G 7 ( week 10): Citizenship. Gender, Sexuality and Identity Politics. Group Google Doc

Class Discussion Questions on Walby and Plummer

Sylvia Walby’s key concepts: Define these for your notes. Patriarchy, Compulsory Heterosexuality, Feminism.
Walby has written many books on patriarchy. In this article, she builds her thesis on a critique of previous citizenship scholarship that neglected gender analysis. 
1. What does she identify as the limitations of (Marshall/Mann/Turner) writings on citizenship? What is her critique of Mann (1987) who analyzed the evolution of US citizenship and his ideas on “labour” and “white adult males?” Remember that you have engaged with H.M. Marshall’s (1950) citizenship theory that most scholars engage with when writing about citizenship. 
2. How is private patriarchy transformed historically? How do the norms of compulsory heterosexuality continue to exclude women and sexual minorities from citizenship in the 21st century?

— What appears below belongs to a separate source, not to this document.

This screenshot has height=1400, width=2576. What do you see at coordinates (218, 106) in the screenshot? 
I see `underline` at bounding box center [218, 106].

What does she mean by “the structuring principles of gender?”
Walby,1994: 382, “The question of citizenship belongs not only to the classic debates about the balancing of liberal freedom with the demands of a capitalist economy, of the relationship between the labour market and the state, of efficiency and equity, that is, of class and capitalism; it is also about the major structuring principles of gender. When half the population might be denied effective citizenship because of gender, then gender matters to citizenship. The question of the relationship of the public and private is not incidental.”

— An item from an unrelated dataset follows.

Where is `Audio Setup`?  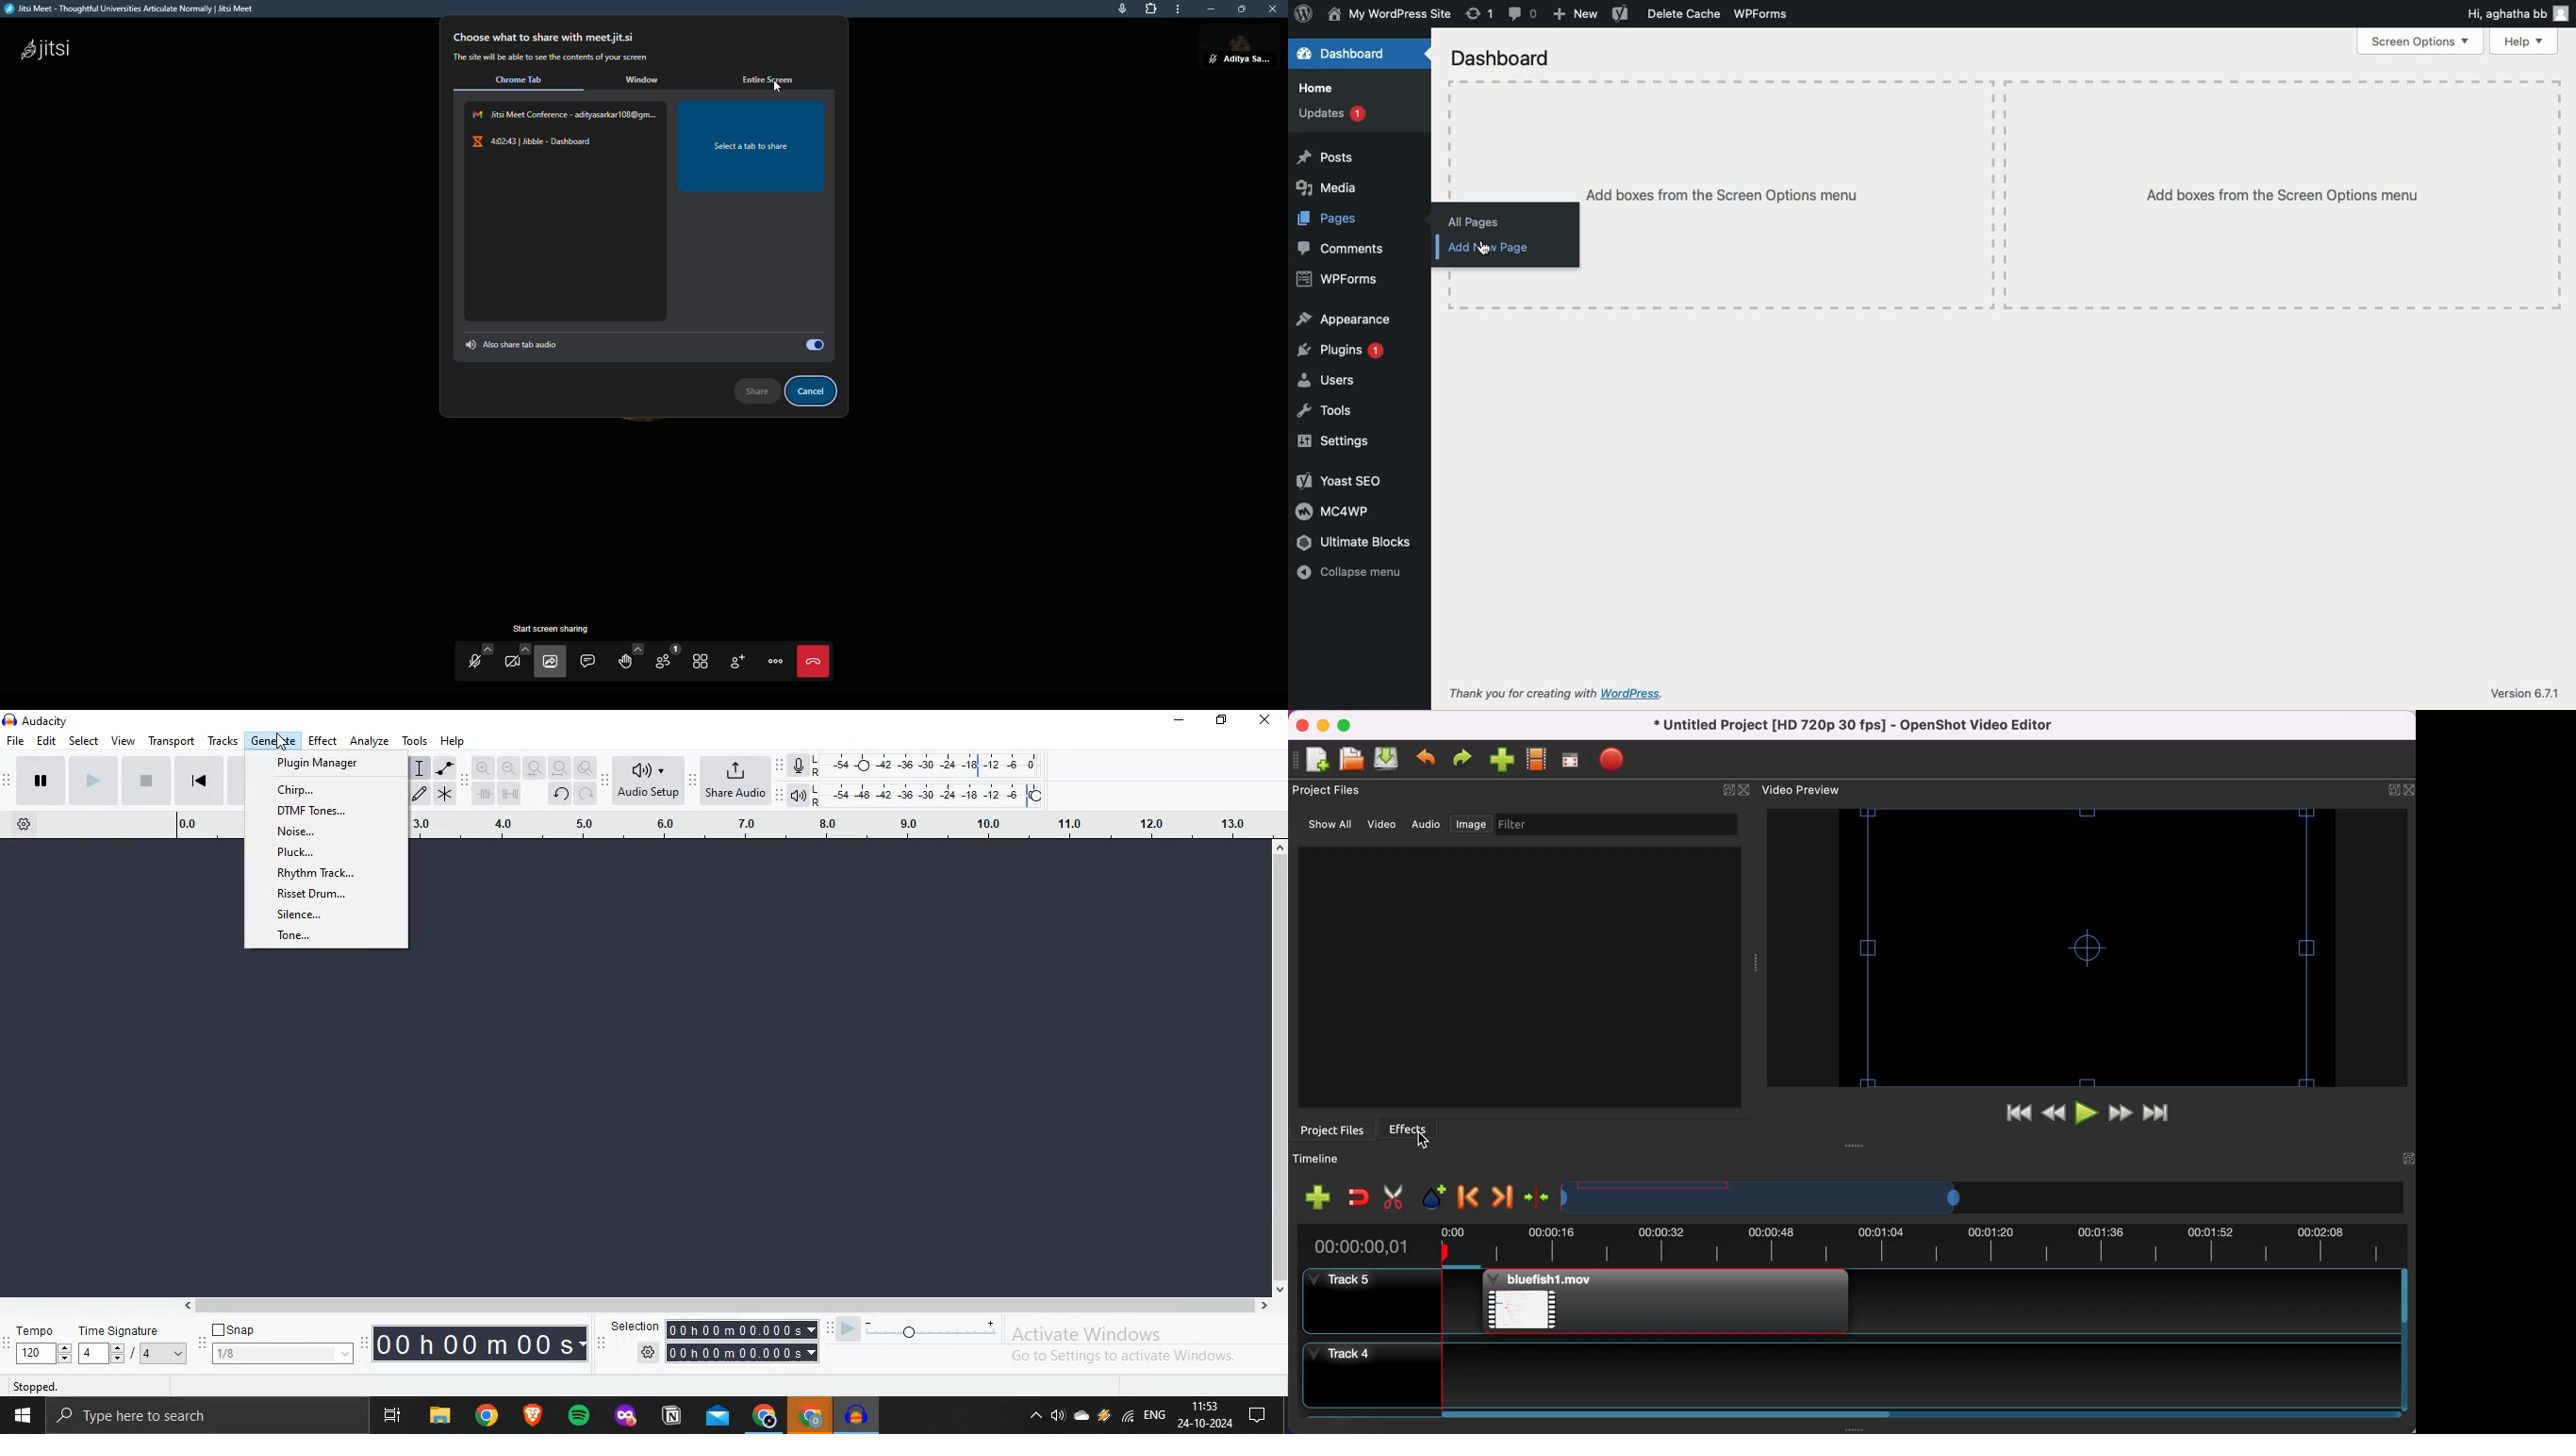 Audio Setup is located at coordinates (648, 778).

Kenneth Plummer’s key concepts: Identity and citizenship, Public Sphere, counter-publics, Intimate Citizenship, New citizenship, Plurality, Sexual Citizenship, and Identity politics. Plummer gives his readers a very good knowledge of the relationship between identity formations (the politics of difference), social movements, and the media. Find definitions of these in the reading. 

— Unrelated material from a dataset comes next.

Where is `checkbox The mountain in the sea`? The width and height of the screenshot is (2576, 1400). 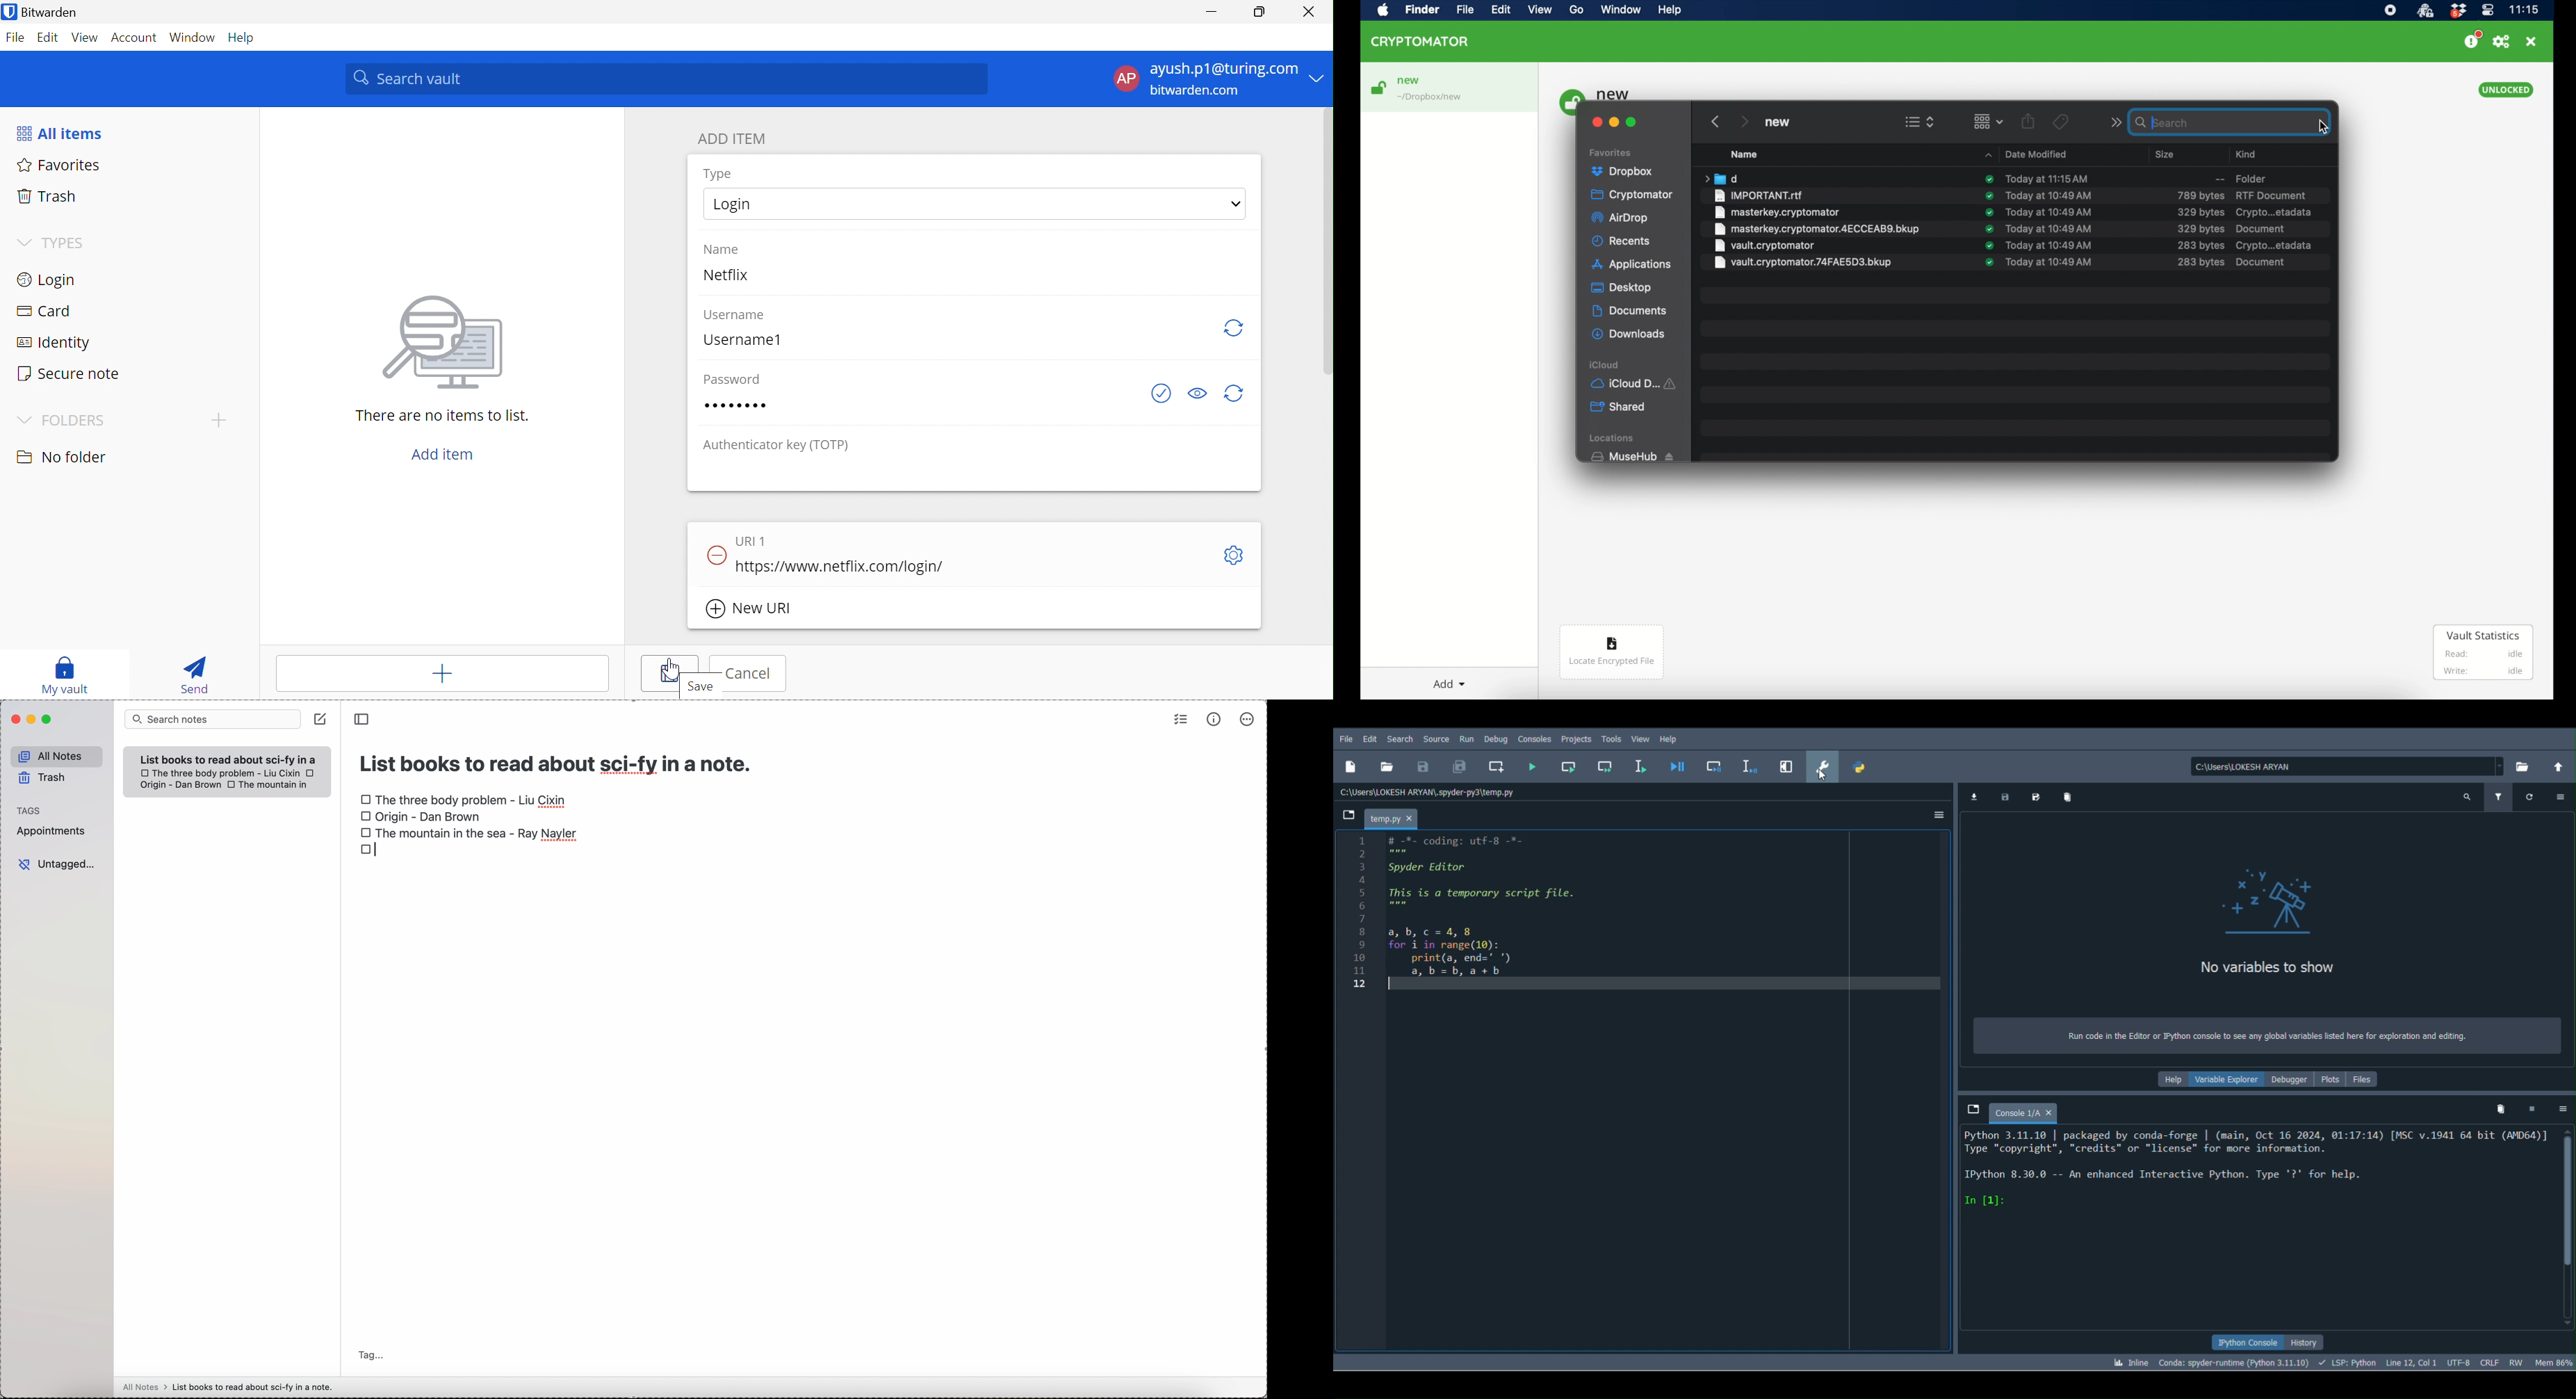
checkbox The mountain in the sea is located at coordinates (468, 832).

Plummer. p. 55. “We arrive, then, at the classic problem of universals and differences, or the “moral boundaries debate”: who is inside and who is outside, who is included and who is excluded, both within and across social worlds. The process of setting boundaries often reveals strong patriarchal, racializing, nationalizing, and heterosexist elements, drawing boundaries that tacitly (and sometimes not so tacitly) exclude others on grounds of gender, ethnicity, nationality, sexuality, and so forth. The last decades of the twentieth century saw a lot of writing that attempted to demolish these boundaries that celebrated a politics of difference. Quite rightly, much of this writing sought to discredit the notion of both universals and boundaries. Yet as the liberal sociological critic Alan Wolfe also quite rightly points out, “It is impossible to imagine a society without boundaries.”1”
3. What are the problems with traditional models of citizenship proposed by T.H. Marshall according to Plummer? What is sexual citizenship? How has citizenship been sexualized according to Diana Richardson’s scholarship discussed by Plummer? 
4. What evidence does he provide for his argument for the emergence of new identities and “intimate citizenship” due to new Public spheres and counter-publics? How do you understand the debates on “identity politics?”